━━━━━ Listed records ━━━━━

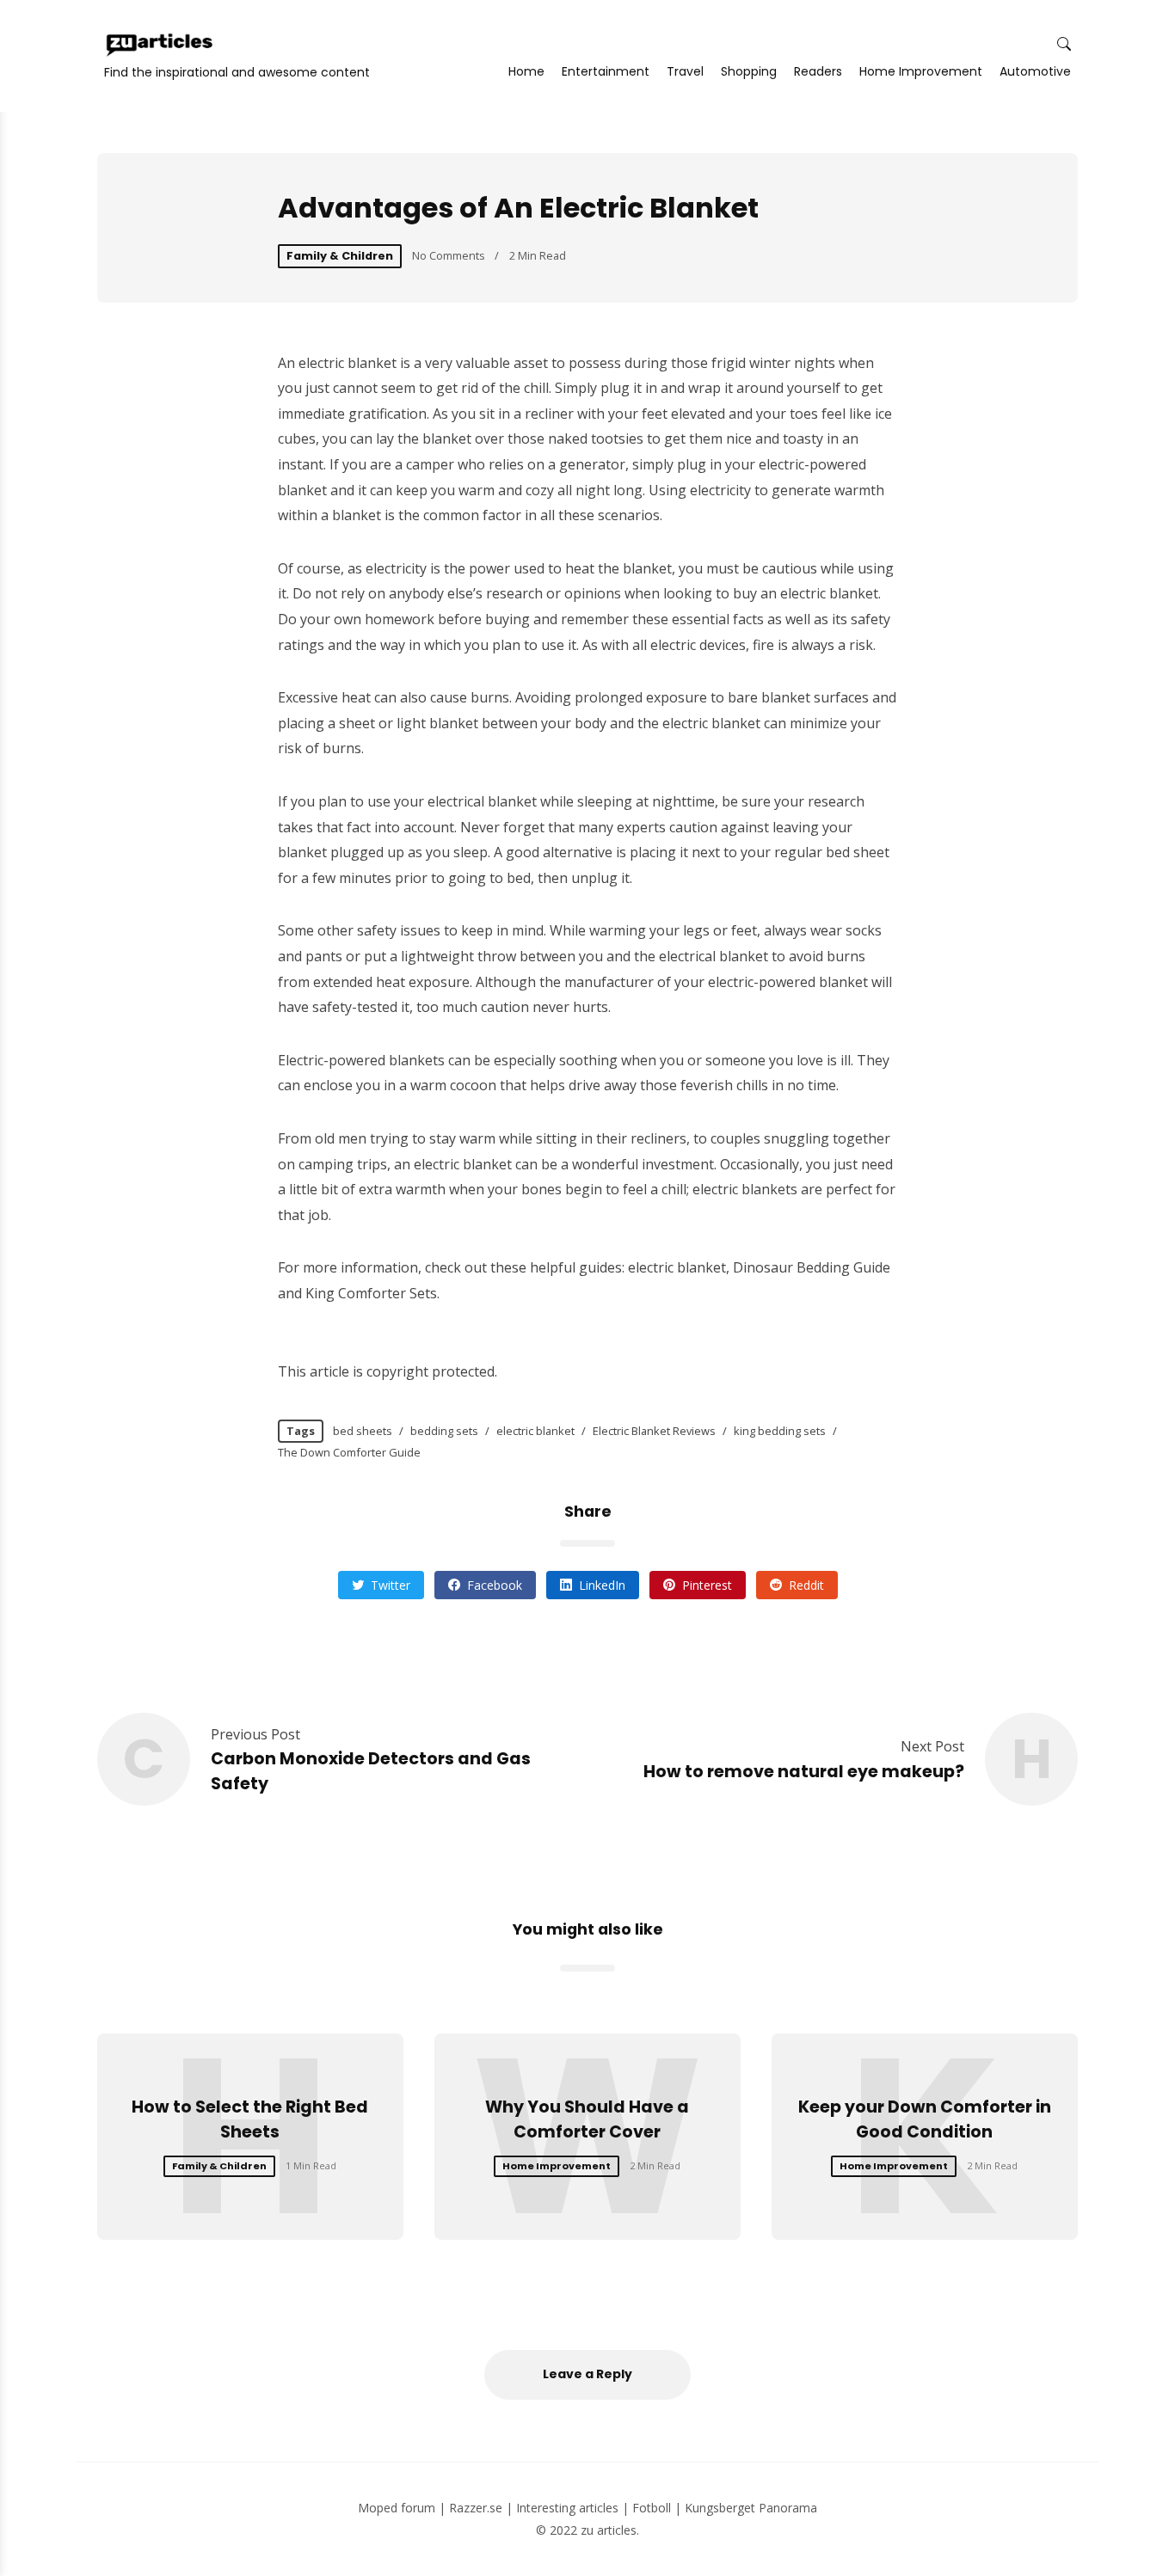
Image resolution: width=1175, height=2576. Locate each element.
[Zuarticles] (161, 45)
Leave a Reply (587, 2374)
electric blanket (535, 1430)
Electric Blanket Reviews (654, 1430)
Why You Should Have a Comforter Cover (587, 2119)
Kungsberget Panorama (751, 2507)
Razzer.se (475, 2507)
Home (526, 71)
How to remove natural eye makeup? (803, 1771)
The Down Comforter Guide (349, 1452)
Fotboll (651, 2507)
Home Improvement (920, 71)
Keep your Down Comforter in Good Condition (924, 2119)
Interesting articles (567, 2507)
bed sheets (362, 1430)
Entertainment (605, 71)
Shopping (749, 71)
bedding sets (444, 1430)
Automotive (1035, 71)
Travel (685, 71)
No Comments (448, 255)
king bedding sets (780, 1430)
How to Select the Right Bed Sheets (250, 2119)
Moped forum (396, 2507)
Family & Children (339, 255)
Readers (818, 71)
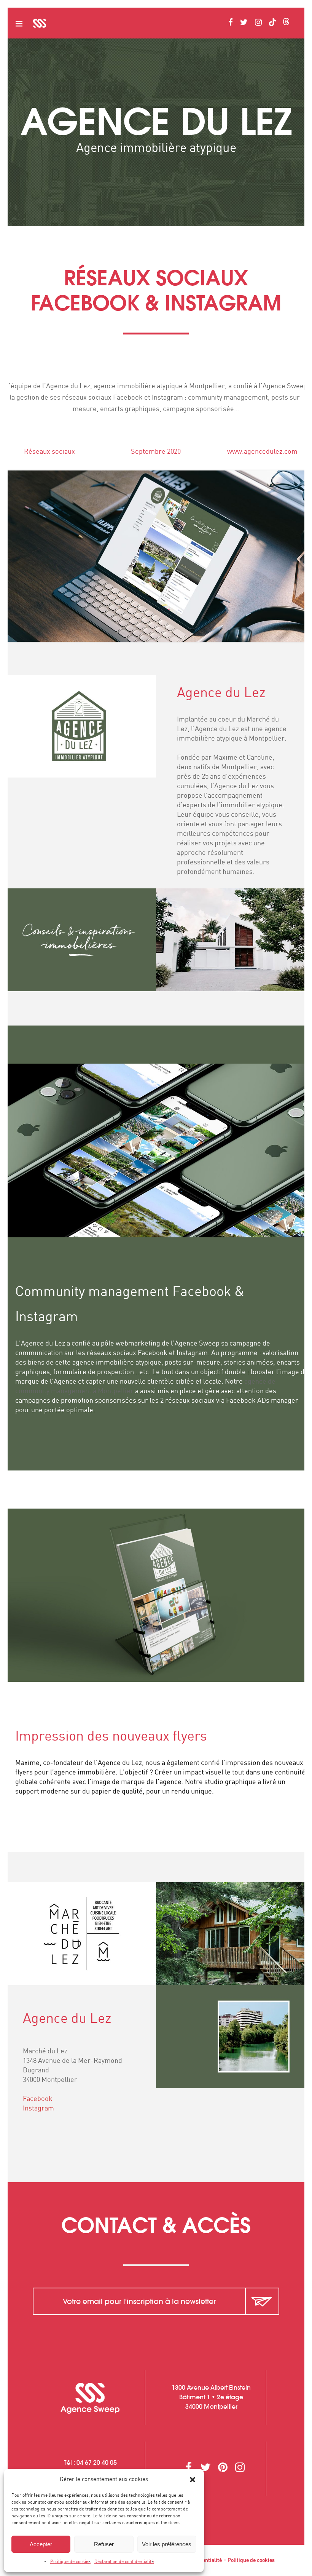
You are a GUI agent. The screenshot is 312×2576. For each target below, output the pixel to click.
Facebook (38, 2099)
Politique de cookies (70, 2561)
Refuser (104, 2544)
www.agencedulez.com (262, 451)
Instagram (38, 2108)
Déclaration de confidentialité (124, 2561)
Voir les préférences (166, 2544)
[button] (192, 2479)
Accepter (41, 2544)
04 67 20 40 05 (96, 2462)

━━━━━

▸ About this exercise
Please find every line in the records that contains the word "Down", and copy it out.

▸ Solved exercise
The Down Comforter Guide (349, 1452)
Keep your Down Comforter in Good Condition (924, 2119)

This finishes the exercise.